Exercise goal ▸ When every entry has been read, print each one back exactly.

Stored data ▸
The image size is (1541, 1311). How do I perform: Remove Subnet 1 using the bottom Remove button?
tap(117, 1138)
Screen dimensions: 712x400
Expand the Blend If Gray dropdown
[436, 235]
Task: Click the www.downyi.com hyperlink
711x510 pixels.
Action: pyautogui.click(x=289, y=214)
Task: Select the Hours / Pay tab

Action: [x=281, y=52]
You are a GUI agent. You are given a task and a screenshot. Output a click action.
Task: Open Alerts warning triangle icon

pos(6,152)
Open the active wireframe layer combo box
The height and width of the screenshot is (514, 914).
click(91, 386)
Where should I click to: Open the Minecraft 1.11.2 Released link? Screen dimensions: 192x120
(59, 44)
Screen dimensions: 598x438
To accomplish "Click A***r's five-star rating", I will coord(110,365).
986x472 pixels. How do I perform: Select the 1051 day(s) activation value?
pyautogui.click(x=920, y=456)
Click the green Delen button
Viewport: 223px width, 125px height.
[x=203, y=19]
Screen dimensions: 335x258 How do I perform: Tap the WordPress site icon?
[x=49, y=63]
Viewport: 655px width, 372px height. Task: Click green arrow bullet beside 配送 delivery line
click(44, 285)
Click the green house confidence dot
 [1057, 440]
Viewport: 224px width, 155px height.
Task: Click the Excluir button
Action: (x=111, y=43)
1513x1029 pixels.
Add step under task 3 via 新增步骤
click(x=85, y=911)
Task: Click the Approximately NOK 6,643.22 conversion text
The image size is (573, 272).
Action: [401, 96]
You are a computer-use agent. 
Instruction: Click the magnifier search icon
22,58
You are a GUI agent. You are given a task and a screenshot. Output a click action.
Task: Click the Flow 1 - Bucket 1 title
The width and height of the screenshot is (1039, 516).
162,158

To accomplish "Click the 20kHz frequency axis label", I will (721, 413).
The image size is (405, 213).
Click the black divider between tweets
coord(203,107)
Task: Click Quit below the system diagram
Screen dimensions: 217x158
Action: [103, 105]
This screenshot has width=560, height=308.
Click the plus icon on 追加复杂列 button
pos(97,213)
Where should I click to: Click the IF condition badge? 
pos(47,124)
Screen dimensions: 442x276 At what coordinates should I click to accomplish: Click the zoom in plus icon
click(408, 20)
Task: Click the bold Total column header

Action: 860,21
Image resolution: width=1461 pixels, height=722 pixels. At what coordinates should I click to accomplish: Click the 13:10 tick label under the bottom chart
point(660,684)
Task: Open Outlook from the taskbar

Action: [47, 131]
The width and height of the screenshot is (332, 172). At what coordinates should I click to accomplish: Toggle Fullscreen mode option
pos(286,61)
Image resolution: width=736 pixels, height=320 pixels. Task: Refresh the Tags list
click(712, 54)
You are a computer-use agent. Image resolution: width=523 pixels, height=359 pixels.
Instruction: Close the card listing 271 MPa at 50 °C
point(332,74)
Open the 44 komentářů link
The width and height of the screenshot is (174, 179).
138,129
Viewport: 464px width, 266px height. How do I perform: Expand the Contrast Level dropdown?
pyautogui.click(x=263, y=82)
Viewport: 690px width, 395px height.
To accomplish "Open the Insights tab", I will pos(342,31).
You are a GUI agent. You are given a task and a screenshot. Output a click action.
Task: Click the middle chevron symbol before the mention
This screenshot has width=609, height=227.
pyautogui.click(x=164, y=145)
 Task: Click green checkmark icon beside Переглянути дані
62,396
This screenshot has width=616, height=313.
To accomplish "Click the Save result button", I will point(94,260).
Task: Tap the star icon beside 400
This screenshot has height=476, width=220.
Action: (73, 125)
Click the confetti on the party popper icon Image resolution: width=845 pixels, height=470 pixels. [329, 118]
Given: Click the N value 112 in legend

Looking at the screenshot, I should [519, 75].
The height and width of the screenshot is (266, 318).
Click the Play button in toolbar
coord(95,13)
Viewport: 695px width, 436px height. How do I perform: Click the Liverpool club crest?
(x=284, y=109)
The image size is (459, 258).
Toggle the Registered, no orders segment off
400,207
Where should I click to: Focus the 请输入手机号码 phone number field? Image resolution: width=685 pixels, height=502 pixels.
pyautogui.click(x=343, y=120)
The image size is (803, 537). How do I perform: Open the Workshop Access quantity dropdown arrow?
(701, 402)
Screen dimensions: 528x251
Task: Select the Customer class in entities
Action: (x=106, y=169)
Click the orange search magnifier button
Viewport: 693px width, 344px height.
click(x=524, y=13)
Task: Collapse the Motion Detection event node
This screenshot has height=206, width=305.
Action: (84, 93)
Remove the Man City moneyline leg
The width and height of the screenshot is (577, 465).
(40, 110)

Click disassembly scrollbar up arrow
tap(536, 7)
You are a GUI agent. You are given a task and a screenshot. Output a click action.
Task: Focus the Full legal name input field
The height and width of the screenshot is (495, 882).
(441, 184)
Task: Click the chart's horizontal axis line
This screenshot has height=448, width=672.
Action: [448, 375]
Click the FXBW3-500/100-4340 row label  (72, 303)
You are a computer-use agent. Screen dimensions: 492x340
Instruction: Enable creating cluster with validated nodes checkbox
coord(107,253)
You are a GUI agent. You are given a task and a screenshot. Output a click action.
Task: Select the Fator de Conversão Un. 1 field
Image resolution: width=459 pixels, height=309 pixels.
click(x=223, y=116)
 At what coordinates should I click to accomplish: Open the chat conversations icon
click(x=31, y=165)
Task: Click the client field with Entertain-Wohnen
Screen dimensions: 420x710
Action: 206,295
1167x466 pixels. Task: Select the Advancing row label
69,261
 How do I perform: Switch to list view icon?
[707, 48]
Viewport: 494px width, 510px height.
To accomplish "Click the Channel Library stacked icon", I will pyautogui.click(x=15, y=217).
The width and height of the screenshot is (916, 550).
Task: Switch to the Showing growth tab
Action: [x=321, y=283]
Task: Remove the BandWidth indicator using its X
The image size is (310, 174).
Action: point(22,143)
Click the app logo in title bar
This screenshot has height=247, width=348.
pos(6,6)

Solved problem ▸
The image size is (1541, 1311). How do I perform: Remove Subnet 1 using the bottom Remove button?
tap(117, 1138)
Screen dimensions: 712x400
Expand the Blend If Gray dropdown
[436, 235]
Task: Click the www.downyi.com hyperlink
711x510 pixels.
Action: pyautogui.click(x=289, y=214)
Task: Select the Hours / Pay tab

Action: [x=281, y=52]
You are a GUI agent. You are given a task and a screenshot. Output a click action.
Task: Open Alerts warning triangle icon

pos(6,152)
Open the active wireframe layer combo box
The height and width of the screenshot is (514, 914).
click(91, 386)
Where should I click to: Open the Minecraft 1.11.2 Released link? Screen dimensions: 192x120
(59, 44)
Screen dimensions: 598x438
To accomplish "Click A***r's five-star rating", I will coord(110,365).
986x472 pixels. How do I perform: Select the 1051 day(s) activation value?
pyautogui.click(x=920, y=456)
Click the green Delen button
Viewport: 223px width, 125px height.
[x=203, y=19]
Screen dimensions: 335x258 How do I perform: Tap the WordPress site icon?
[x=49, y=63]
Viewport: 655px width, 372px height. Task: Click green arrow bullet beside 配送 delivery line
click(44, 285)
Click the green house confidence dot
 [1057, 440]
Viewport: 224px width, 155px height.
Task: Click the Excluir button
Action: (x=111, y=43)
1513x1029 pixels.
Add step under task 3 via 新增步骤
click(x=85, y=911)
Task: Click the Approximately NOK 6,643.22 conversion text
The image size is (573, 272).
Action: [401, 96]
You are a computer-use agent. 
Instruction: Click the magnifier search icon
22,58
You are a GUI agent. You are given a task and a screenshot. Output a click action.
Task: Click the Flow 1 - Bucket 1 title
The width and height of the screenshot is (1039, 516).
162,158

To accomplish "Click the 20kHz frequency axis label", I will (721, 413).
The image size is (405, 213).
Click the black divider between tweets
coord(203,107)
Task: Click Quit below the system diagram
Screen dimensions: 217x158
Action: [103, 105]
This screenshot has width=560, height=308.
Click the plus icon on 追加复杂列 button
pos(97,213)
Where should I click to: Click the IF condition badge? 
pos(47,124)
Screen dimensions: 442x276 At what coordinates should I click to accomplish: Click the zoom in plus icon
click(408, 20)
Task: Click the bold Total column header

Action: 860,21
Image resolution: width=1461 pixels, height=722 pixels. At what coordinates should I click to accomplish: Click the 13:10 tick label under the bottom chart
point(660,684)
Task: Open Outlook from the taskbar

Action: [47, 131]
The width and height of the screenshot is (332, 172). At what coordinates should I click to accomplish: Toggle Fullscreen mode option
pos(286,61)
Image resolution: width=736 pixels, height=320 pixels. Task: Refresh the Tags list
click(712, 54)
You are a computer-use agent. Image resolution: width=523 pixels, height=359 pixels.
Instruction: Close the card listing 271 MPa at 50 °C
point(332,74)
Open the 44 komentářů link
The width and height of the screenshot is (174, 179).
138,129
Viewport: 464px width, 266px height. How do I perform: Expand the Contrast Level dropdown?
pyautogui.click(x=263, y=82)
Viewport: 690px width, 395px height.
To accomplish "Open the Insights tab", I will pos(342,31).
You are a GUI agent. You are given a task and a screenshot. Output a click action.
Task: Click the middle chevron symbol before the mention
This screenshot has width=609, height=227.
pyautogui.click(x=164, y=145)
 Task: Click green checkmark icon beside Переглянути дані
62,396
This screenshot has width=616, height=313.
To accomplish "Click the Save result button", I will point(94,260).
Task: Tap the star icon beside 400
This screenshot has height=476, width=220.
Action: (73, 125)
Click the confetti on the party popper icon Image resolution: width=845 pixels, height=470 pixels. [329, 118]
Given: Click the N value 112 in legend

Looking at the screenshot, I should [519, 75].
The height and width of the screenshot is (266, 318).
Click the Play button in toolbar
coord(95,13)
Viewport: 695px width, 436px height. How do I perform: Click the Liverpool club crest?
(x=284, y=109)
The image size is (459, 258).
Toggle the Registered, no orders segment off
400,207
Where should I click to: Focus the 请输入手机号码 phone number field? Image resolution: width=685 pixels, height=502 pixels.
pyautogui.click(x=343, y=120)
The image size is (803, 537). How do I perform: Open the Workshop Access quantity dropdown arrow?
(701, 402)
Screen dimensions: 528x251
Task: Select the Customer class in entities
Action: (x=106, y=169)
Click the orange search magnifier button
Viewport: 693px width, 344px height.
click(x=524, y=13)
Task: Collapse the Motion Detection event node
This screenshot has height=206, width=305.
Action: (84, 93)
Remove the Man City moneyline leg
The width and height of the screenshot is (577, 465).
(40, 110)

Click disassembly scrollbar up arrow
tap(536, 7)
You are a GUI agent. You are given a task and a screenshot. Output a click action.
Task: Focus the Full legal name input field
The height and width of the screenshot is (495, 882).
(441, 184)
Task: Click the chart's horizontal axis line
This screenshot has height=448, width=672.
Action: [448, 375]
Click the FXBW3-500/100-4340 row label  (72, 303)
You are a computer-use agent. Screen dimensions: 492x340
Instruction: Enable creating cluster with validated nodes checkbox
coord(107,253)
You are a GUI agent. You are given a task and a screenshot. Output a click action.
Task: Select the Fator de Conversão Un. 1 field
Image resolution: width=459 pixels, height=309 pixels.
click(x=223, y=116)
 At what coordinates should I click to accomplish: Open the chat conversations icon
click(x=31, y=165)
Task: Click the client field with Entertain-Wohnen
Screen dimensions: 420x710
Action: 206,295
1167x466 pixels. Task: Select the Advancing row label
69,261
 How do I perform: Switch to list view icon?
[707, 48]
Viewport: 494px width, 510px height.
To accomplish "Click the Channel Library stacked icon", I will pyautogui.click(x=15, y=217).
The width and height of the screenshot is (916, 550).
Task: Switch to the Showing growth tab
Action: [x=321, y=283]
Task: Remove the BandWidth indicator using its X
The image size is (310, 174).
Action: point(22,143)
Click the app logo in title bar
This screenshot has height=247, width=348.
pos(6,6)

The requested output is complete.